Task:
When you reach the line containing "Features (525, 24)" in the data below, begin returning lines exactly as written, and stop once the line containing "Go to Previous Page (531, 511)" has been returned.

◆ ◆ ◆ ◆ ◆

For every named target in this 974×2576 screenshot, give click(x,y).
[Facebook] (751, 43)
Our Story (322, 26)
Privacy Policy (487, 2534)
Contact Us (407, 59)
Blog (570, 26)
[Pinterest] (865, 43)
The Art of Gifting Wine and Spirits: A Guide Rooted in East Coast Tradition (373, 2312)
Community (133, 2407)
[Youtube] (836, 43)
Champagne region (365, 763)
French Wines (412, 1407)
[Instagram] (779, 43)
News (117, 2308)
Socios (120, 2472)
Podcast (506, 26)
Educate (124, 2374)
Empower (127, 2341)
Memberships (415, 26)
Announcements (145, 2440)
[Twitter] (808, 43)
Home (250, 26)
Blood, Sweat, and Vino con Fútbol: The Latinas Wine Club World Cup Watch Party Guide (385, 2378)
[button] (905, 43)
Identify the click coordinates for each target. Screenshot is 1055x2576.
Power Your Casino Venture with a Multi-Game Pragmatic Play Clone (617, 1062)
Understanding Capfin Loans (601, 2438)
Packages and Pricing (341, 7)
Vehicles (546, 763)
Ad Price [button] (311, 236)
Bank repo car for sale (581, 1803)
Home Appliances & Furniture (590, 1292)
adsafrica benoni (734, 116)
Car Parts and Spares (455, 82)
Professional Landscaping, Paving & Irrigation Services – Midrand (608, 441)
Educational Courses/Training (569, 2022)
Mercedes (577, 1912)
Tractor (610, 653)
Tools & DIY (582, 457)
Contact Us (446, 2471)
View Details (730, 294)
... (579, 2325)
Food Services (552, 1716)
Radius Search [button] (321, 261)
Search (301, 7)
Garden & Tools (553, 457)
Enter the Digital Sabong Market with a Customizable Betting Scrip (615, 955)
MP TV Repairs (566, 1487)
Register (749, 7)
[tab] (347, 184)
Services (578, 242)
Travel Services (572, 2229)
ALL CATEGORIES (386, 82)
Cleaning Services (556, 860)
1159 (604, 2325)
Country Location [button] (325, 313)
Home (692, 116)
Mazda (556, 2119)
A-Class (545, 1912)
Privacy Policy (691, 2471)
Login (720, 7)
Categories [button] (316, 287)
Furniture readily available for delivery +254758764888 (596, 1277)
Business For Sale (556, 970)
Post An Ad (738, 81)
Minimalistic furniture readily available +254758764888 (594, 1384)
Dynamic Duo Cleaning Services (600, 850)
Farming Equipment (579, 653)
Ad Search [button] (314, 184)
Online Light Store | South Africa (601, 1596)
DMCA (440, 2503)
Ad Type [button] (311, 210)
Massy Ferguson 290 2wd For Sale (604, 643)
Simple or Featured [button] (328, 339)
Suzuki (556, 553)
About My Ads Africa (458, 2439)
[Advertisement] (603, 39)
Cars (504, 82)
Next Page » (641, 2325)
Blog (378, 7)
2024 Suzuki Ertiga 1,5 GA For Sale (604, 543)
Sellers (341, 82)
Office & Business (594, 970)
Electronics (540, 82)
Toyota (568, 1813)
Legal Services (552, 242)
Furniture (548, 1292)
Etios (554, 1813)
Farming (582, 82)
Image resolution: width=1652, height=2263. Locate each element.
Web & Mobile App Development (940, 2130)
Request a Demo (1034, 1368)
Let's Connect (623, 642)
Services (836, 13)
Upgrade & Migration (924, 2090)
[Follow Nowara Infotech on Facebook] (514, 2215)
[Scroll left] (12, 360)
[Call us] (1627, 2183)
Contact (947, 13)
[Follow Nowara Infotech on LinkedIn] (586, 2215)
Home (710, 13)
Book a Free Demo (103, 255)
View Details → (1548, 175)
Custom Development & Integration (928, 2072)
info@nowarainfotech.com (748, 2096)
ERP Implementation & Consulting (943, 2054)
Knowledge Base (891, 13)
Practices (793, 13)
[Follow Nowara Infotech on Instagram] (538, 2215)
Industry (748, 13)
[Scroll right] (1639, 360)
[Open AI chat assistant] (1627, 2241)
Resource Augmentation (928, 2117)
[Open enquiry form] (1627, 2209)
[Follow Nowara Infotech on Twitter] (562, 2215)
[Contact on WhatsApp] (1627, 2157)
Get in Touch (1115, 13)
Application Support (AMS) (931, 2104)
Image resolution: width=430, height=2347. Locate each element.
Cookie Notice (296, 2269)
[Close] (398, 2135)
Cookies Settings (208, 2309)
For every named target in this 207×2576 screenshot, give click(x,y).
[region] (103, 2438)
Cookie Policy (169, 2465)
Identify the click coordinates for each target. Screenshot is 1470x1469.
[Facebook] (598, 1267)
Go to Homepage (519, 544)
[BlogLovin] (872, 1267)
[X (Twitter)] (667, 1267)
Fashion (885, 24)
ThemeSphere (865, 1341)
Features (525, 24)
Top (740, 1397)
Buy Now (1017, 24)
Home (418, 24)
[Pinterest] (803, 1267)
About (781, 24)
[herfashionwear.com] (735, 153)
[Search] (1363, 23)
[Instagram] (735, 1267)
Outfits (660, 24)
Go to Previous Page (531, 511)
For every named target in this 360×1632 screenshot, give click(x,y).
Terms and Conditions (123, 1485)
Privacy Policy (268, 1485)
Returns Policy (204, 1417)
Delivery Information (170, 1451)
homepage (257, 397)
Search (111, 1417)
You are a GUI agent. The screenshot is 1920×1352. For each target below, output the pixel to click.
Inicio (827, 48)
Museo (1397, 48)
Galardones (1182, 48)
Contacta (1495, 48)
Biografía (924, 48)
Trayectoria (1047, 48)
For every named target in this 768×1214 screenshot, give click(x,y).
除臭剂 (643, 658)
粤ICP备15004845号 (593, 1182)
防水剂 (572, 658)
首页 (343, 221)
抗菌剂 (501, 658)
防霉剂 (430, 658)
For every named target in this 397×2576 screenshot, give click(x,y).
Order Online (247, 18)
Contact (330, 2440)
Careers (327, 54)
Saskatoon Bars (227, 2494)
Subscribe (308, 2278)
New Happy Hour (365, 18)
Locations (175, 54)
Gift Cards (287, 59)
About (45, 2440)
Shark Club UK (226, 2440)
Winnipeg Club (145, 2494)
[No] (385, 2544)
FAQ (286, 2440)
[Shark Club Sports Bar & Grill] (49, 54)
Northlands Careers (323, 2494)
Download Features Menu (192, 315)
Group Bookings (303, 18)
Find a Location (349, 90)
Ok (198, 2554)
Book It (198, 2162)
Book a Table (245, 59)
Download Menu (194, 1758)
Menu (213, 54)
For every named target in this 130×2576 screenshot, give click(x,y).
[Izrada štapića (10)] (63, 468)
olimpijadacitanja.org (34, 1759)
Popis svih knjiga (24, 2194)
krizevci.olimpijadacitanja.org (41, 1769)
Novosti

◆ ◆ ◆ ◆ ◆

Exercise result:
Features (525, 24)
Top (740, 1397)
Buy Now (1017, 24)
Home (418, 24)
[Pinterest] (803, 1267)
About (781, 24)
[herfashionwear.com] (735, 153)
[Search] (1363, 23)
[Instagram] (735, 1267)
Outfits (660, 24)
Go to Previous Page (531, 511)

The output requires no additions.